On the Statistical Analysis of Practical SPARQL Queries
Xingwang Han, Zhiyong Feng, Xiaowang Zhang, Xin Wang and, Guozheng Rao, Shuo Jiang

TL;DR
This paper provides a statistical analysis of practical SPARQL queries, examining their structural and semantic features to inform better query processing and benchmark development.
Contribution
It introduces a comprehensive statistical and semantic characterization of real-world SPARQL queries, aiding the development of heuristics and optimized engines.
Findings
Analysis of occurrence frequency of triple patterns and fragments
Identification of semantic properties like monotonicity and satisfiability
Insights to improve SPARQL query processing and benchmarking
Abstract
In this paper, we analyze some basic features of SPARQL queries coming from our practical world in a statistical way.

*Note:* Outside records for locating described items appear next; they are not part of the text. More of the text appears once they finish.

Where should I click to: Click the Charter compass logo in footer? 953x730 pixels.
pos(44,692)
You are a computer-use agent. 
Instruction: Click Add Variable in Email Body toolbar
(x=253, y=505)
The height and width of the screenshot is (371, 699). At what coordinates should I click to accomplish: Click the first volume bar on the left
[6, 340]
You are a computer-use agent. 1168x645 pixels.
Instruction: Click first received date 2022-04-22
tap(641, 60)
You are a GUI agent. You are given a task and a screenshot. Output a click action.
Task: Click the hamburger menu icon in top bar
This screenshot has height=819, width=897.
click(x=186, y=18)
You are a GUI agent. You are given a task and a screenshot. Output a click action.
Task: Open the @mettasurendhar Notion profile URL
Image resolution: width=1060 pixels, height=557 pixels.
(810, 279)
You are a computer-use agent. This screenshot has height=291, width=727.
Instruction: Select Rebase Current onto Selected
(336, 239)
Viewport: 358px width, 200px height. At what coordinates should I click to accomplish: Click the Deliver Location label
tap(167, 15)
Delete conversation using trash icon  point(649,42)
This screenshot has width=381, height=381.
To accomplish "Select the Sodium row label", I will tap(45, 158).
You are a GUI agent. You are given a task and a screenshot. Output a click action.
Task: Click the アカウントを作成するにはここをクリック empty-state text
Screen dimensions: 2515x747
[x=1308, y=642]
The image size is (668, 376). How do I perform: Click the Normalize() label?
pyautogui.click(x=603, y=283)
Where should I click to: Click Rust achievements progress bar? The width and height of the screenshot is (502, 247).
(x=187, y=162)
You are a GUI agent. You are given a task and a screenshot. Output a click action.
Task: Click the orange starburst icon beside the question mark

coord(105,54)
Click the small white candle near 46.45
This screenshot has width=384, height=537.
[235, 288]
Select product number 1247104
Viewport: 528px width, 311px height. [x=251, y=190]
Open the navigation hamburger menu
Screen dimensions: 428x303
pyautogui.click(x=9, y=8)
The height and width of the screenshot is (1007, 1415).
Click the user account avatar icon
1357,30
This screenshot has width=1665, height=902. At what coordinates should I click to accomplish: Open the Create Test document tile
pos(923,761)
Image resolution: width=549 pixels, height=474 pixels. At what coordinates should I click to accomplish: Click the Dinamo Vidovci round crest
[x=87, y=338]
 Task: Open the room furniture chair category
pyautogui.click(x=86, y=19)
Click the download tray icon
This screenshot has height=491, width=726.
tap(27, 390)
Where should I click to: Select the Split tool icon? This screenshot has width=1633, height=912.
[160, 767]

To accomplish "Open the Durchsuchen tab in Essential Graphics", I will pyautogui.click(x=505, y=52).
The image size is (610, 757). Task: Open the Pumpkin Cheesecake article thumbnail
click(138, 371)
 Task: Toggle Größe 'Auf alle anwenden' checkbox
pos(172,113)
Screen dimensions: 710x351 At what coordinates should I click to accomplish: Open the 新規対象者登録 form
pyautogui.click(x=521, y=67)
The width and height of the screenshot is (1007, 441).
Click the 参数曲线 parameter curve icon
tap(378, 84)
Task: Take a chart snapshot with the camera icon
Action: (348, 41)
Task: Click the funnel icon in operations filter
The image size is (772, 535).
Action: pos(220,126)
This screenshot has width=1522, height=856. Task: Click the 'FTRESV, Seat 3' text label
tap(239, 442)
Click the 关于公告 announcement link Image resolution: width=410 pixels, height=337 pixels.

These features include three statistic features such as the occurrence frequency of triple patterns, fragments, well-designed patterns and four semantic features such as monotonicity, non-monotonicity, weak monotonicity (old solutions are still served as parts of new solutions when some new triples are added) and satisfiability. All these features contribute to characterize SPARQL queries in different dimensions. We hope that this statistical analysis would provide some useful observation for researchers and engineers who are interested in what practical SPARQL queries look like, so that they could develop some practical heuristics for processing SPARQL queries and build SPARQL query processing engines and benchmarks. Besides, they can narrow the scope of their problems…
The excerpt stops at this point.